Some potential pitfalls to be aware of:

  • Although any hashable object can be used as a node, one should not change the object after it has been added as a node (since the hash can depend on the object contents).
  • The ordering of objects within an arbitrary nbunch/ebunch can be machine- or implementation-dependent.
  • Algorithms applicable to arbitrary nbunch/ebunch should treat them as once-through-and-exhausted iterable containers.
  • len(nbunch) and len(ebunch) need not be defined.

Graph methods

A Graph object G has the following primitive methods associated with it. (You can use dir(G) to inspect the methods associated with object G.)

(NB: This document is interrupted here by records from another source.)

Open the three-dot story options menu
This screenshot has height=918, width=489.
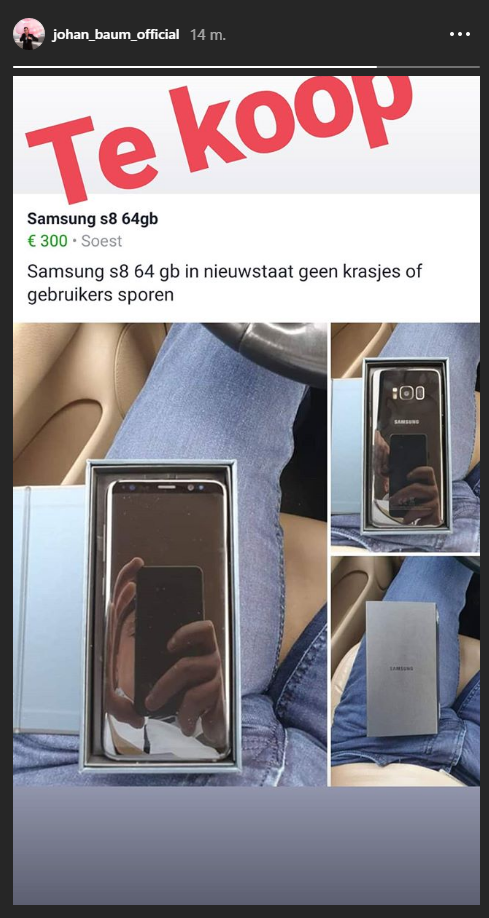460,35
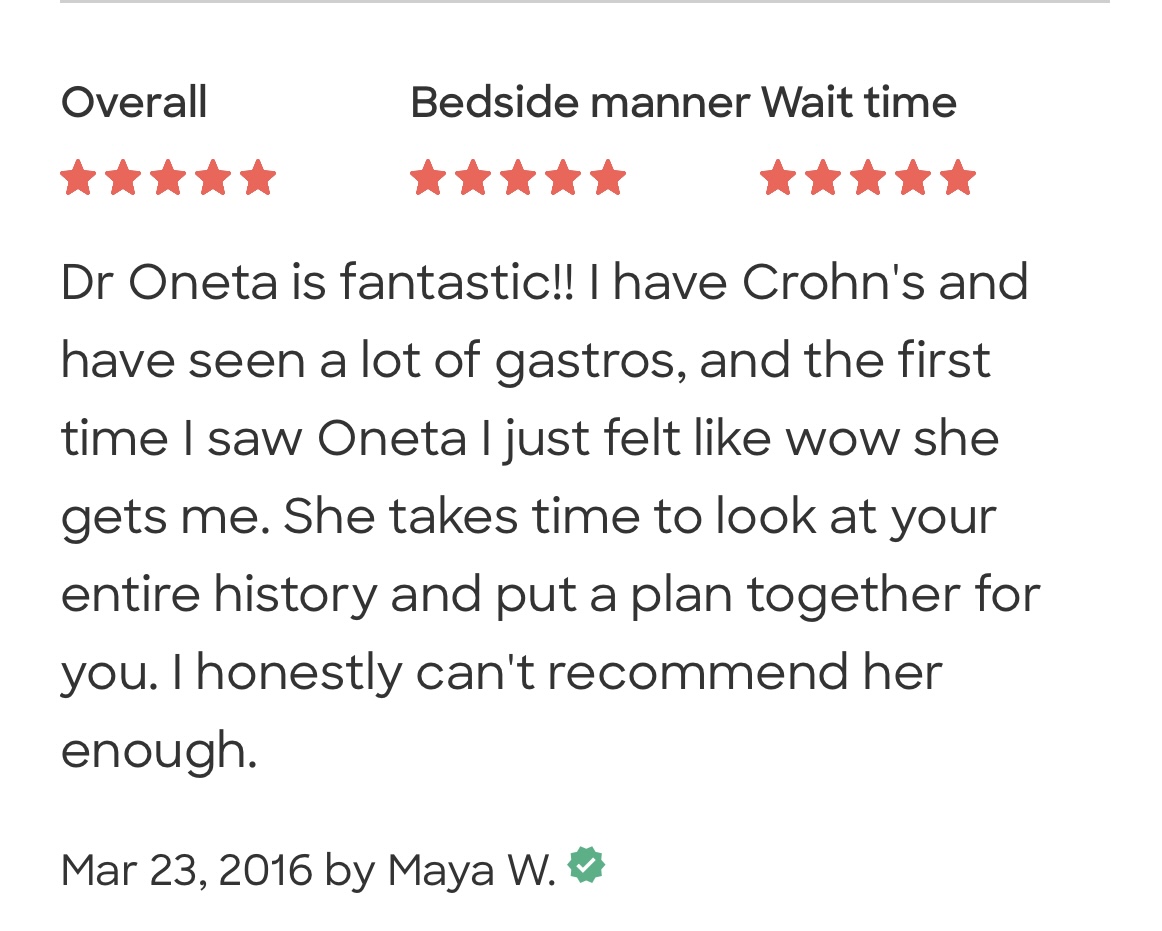
Task: Click the word 'enough.' ending the review
Action: [x=159, y=750]
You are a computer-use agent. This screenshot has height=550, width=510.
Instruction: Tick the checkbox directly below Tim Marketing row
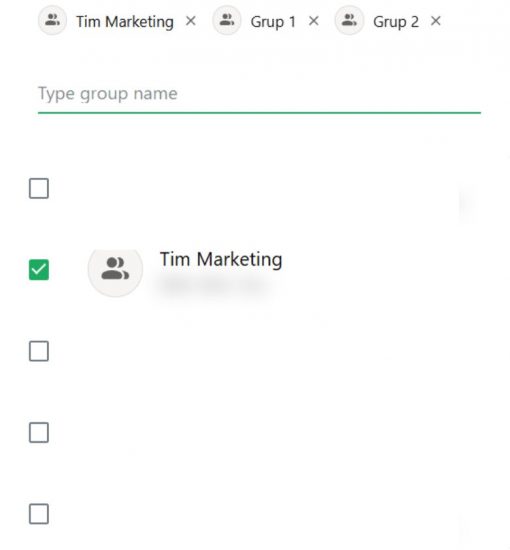click(39, 351)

  1. Non-mutating Graph methods:

    - len(G), G.number_of_nodes(), G.order()  # number of nodes in G
    - n in G,     G.has_node(n)
    - for n in G:   # loop through the nodes in G
    - for nbr in G[n]:  # loop through the neighbors of n in G
    - G.nodes()        # list of nodes
    - G.nodes_iter()   # iterator over nodes
    - nbr in G[n],  G.has_edge(n1,n2)
    - G.edges(), G.edges(n), G.edges(nbunch)
    - G.edges_iter(), G.edges_iter(n), G.edges_iter(nbunch)
    - G.get_edge_data(n1,n2)  # the object associated with edge
    - G[n1][n1]  # object associated with edge, faster than get_edge_data()
    - G.neighbors(n)     # list of neighbors of n
    - G.neighbors_iter(n) # iterator over neighbors
    - G[n]               # dictionary of neighbors of n keyed to edge object
    - G.adjacency_list  #list of
    - G.number_of_edges(), G.size()
    - G.degree(), G.degree(n), G.degree(nbunch)
    - G.degree_iter(), G.degree_iter(n), G.degree_iter(nbunch)
    - G.nodes_with_selfloops()
    - G.selfloop_edges()
    - G.number_of_selfloops()
    - G.nbunch_iter(nbunch)  # iterator over nodes in both nbunch and G
    
    The following return a new graph::
    
    - G.subgraph(nbunch,copy=True)
    - G.copy()
    - G.to_directed()
    - G.to_undirected()
  2. Mutating Graph methods:

    - G.add_node(n), G.add_nodes_from(nbunch)
    - G.remove_node(n), G.remove_nodes_from(nbunch)
    - G.add_edge(n1,n2), G.add_edge(*e)
    - G.add_edges_from(ebunch)
    - G.remove_edge(n1,n2), G.remove_edge(*e),
    - G.remove_edges_from(ebunch)
    - G.add_star(nlist)
    - G.add_path(nlist)
    - G.add_cycle(nlist)
    - G.clear()
    - G.subgraph(nbunch,copy=False)
    

Names of classes/objects use the CapWords convention, e.g. Graph, MultiDiGraph. Names of functions and methods use the lowercase_words_separated_by_underscores convention, e.g. petersen_graph(), G.add_node(10).

G can be inspected interactively by typing “G” (without the quotes). This will reply something like <networkx.base.Graph object at 0x40179a0c>. (On Linux machines with CPython the hexadecimal address is the memory location of the object.)